Munyin talenan artinya suara talenan. Talenan
adalah kayu sebagai alas untuk mencincang bumbu atau daging di dapur. Talenan
dalam adat Bali adalah sesuatu benda yang sangat lumrah. Bahkan bagi mereka
yang suka mebat atau ngelawar maka
akan memiliki talenan lebih dari stau, bahkan ukurannya yang besar-besar.
Talenan sendiri adalah sebuah produk kebudayaan masyarakat Bali sebagai pemeluk
aliran Hindu Bali yang berkiblat pada ajaran Siwa Bhairawa. Dimana dewa pujaan
tertinggi adalah Dewa Siwa namun dalam prakteknya lebih banyak melakukan
ritual-ritual pemujaan kepada Sakti Dewa Siwa yakni Sanghyang Bhaiwara atau
Dewi Durga. Menyediakan sesaji atau persembahan yang berisi beraneka ragam
daging dengan segala olahannya untuk dipersembahkan kepada Hyang Maha Sakti,
Sakti Dewa Siwa.
Dalam mempersiapkan berbagai macam
sesaji dan caru tersebut yang menggunakan berbagai macam olahan memunculkan
pula olahan-olahan dengan berbagai macam bentuk yang sejatinya oleh para
leluhur telah durangkum dalam sebuah buku atau lontar yang berjudul Darma
Caruban yakni lontar yang mengurai mengenai seluk beluk masakan atau olahan
yang digunakan dalam sesaji dan untuk dikonsumsi.

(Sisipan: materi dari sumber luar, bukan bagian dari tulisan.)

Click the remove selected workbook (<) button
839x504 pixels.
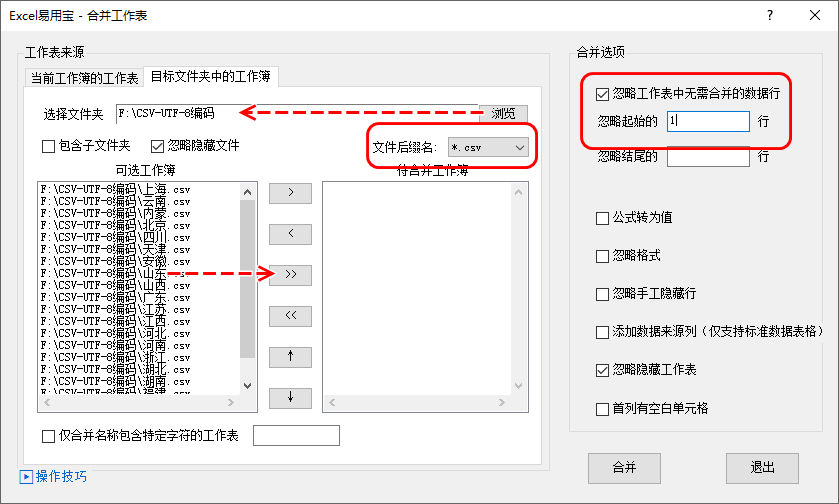[290, 234]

Berbagai macam olahan yang dikenaa
sampai saat ini seperti sate letlet, kablet, sate pusut, sate lembat, dll. serapah,
komoh, lawar, jejeruk, gegode, ares, brengkes, tum, urutan, oret, dll. Semua
itu adalah produk olahan dari hewan sembelihan yang bisa berupa babi, ayam,
bebek, bahkan sapi dan kerbau.
Proses
pengerjaan ini biasanya dilakukan tak sendirian alias dilakukan bersama-sama.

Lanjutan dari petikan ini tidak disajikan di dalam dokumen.